Anglin reiterated that all emergency rescuers should have access
to the AutoPulse, and that everyone should learn how to administer
CPR.
Most union training centers require apprentices to complete CPR
training, and classes are always available to journeymen and women.
In addition to CPR training, Plumbers and Fitters Local 290 (Anglin’s
union) promotes the use of Automated External Defibrillators (AEDs).
“AEDs tell you exactly what to do. Anyone can use one,”
said John Endicott, business manager of Local 290.
The lunch-box-size devices are at the union’s training centers
in Tualatin and Springfield.
Endicott said over the past 10 years AEDs, which cost about $1,500,
have become more commonplace at schools, office buildings, airports
and other public places.
In a recent article published in the Columbian newspaper in Vancouver,
Oregon Health & Science University Dr. Mohamud Daya said someday
AEDs “will probably become like fire extinguishers.”
The AutoPulse sells for about $15,000 a unit and is to be used
only by trained medical personnel.
“The Auto- Pulse is picking up speed, but it’s not
common yet,” Trickey said.
John Phelps, a sales rep for AutoPulse manufacturer Zoll Medical
Corporation, said 28 devices are in use by emergency medical service
responders and hospitals in Oregon, 16 in Washington, and only 3,100
nationwide.
The AutoPulse can be found in Hermiston, Pendleton, Springfield,
Eugene, and along the Central Oregon Coast.
“Sandy and Estacada fire departments were the first to get
them in the Portland area,” Phelps told the Labor Press.
Sandy firefighters also saved a person’s life using the
AutoPulse.
Kirkpatrick and other firefighters agree that it’s important
to know CPR and to have access to AEDs and the AutoPulse, but he
says it’s “also important that you get involved if you
see someone collapse and stop breathing.”
Kirkpatrick pointed to studies that show only 20 to 30 percent
of bystanders perform CPR when someone needs it.
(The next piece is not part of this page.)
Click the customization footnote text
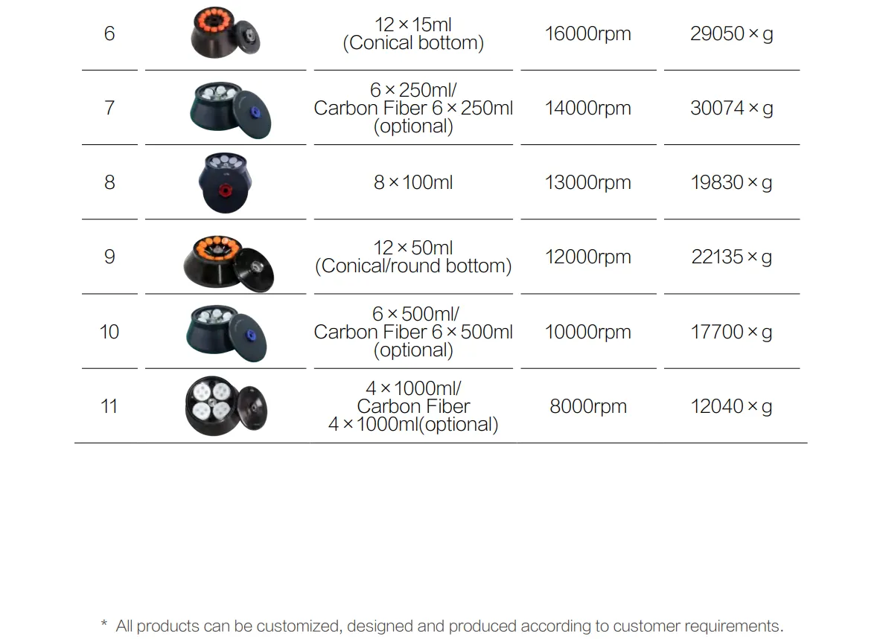This screenshot has width=883, height=639. click(x=442, y=626)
Researchers have
found that in many cases the reason people didn’t help was
because they were reluctant to put their mouth on someone else’s.
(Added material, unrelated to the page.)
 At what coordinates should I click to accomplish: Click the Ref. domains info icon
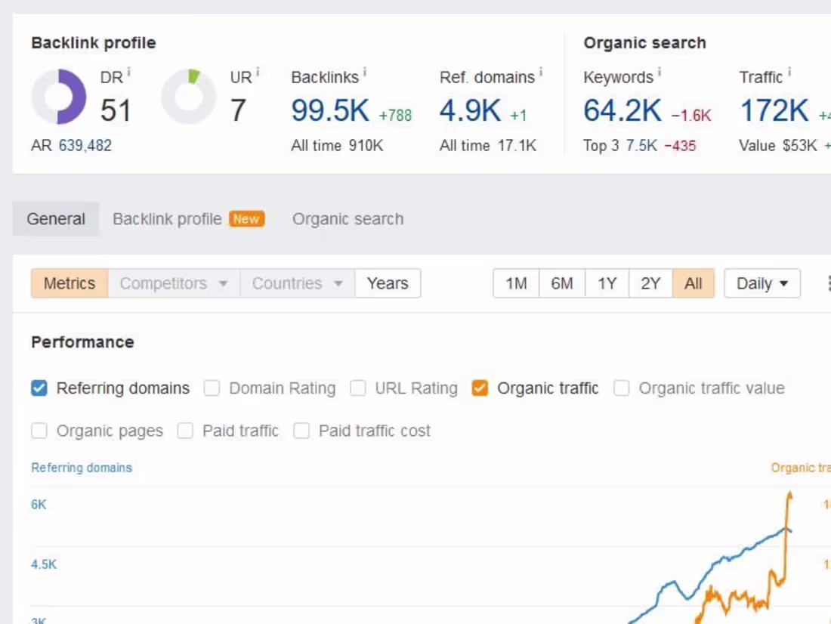pyautogui.click(x=541, y=71)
More recent studies, however, show that compression-only CPR is
just as effective as traditional CPR, which involves both compressions
and mouth-to-mouth resuscitation.
“We are dealing with an aging workforce and a lot of unhealthy
lifestyles, — smoking, high fat and salt diets,” Corner
said. “Add to that strenuous work like construction and that’s
a bad recipe.”
Anglin admits that he did all the wrong things by smoking, eating
high calorie foods, and not exercising, other than the physical
demands of his job.
“I thought I was immune. I was in total denial,” he
said.
More than a month after the episode, Anglin has a defibrillator
implanted in his chest. He’s quit smoking, eliminated all
salt from his diet, and he takes statins for high cholesterol.
“I know it’s hard advice to hear, but cut back on
salt and give up cigarettes,” Anglin tells his union brothers
and sisters. “You’ll be better off when you retire.
Look at me. I can’t hunt or fish by myself anymore. I thought
I was indestructible. I’m not. You’re not. It will beat
you.” © Oregon Labor Press Publishing Co. Inc.